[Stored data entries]
★ ★ ★ ★ ★ ★ ★
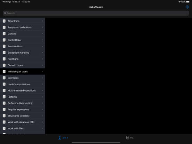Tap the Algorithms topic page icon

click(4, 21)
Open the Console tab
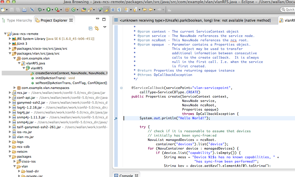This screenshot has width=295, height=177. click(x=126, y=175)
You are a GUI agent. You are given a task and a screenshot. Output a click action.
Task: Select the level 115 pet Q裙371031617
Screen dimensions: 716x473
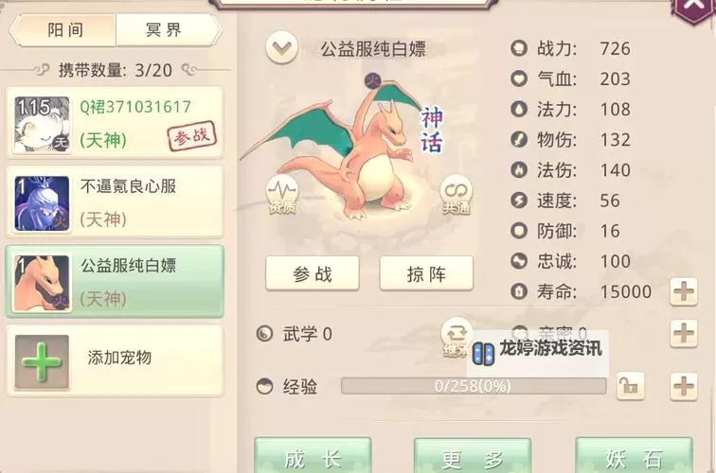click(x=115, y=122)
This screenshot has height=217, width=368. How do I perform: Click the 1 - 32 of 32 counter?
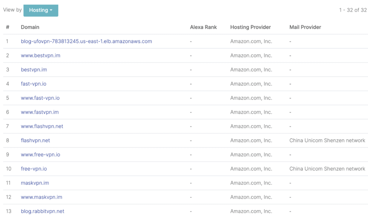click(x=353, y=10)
★ ★ ★ ★ ★ ★ ★
§ Assigned task
Copy exactly the lines that run from the line containing "Open the Console tab" to the end of the data above, keeping both end lines and leaving out all pictures.

§ Response for this exercise
Open the Console tab
This screenshot has width=295, height=177. click(x=126, y=175)
You are a GUI agent. You are given a task and a screenshot. Output a click action.
Task: Select the level 115 pet Q裙371031617
Screen dimensions: 716x473
click(x=115, y=122)
This screenshot has height=217, width=368. How do I perform: Click the 1 - 32 of 32 counter?
click(x=353, y=10)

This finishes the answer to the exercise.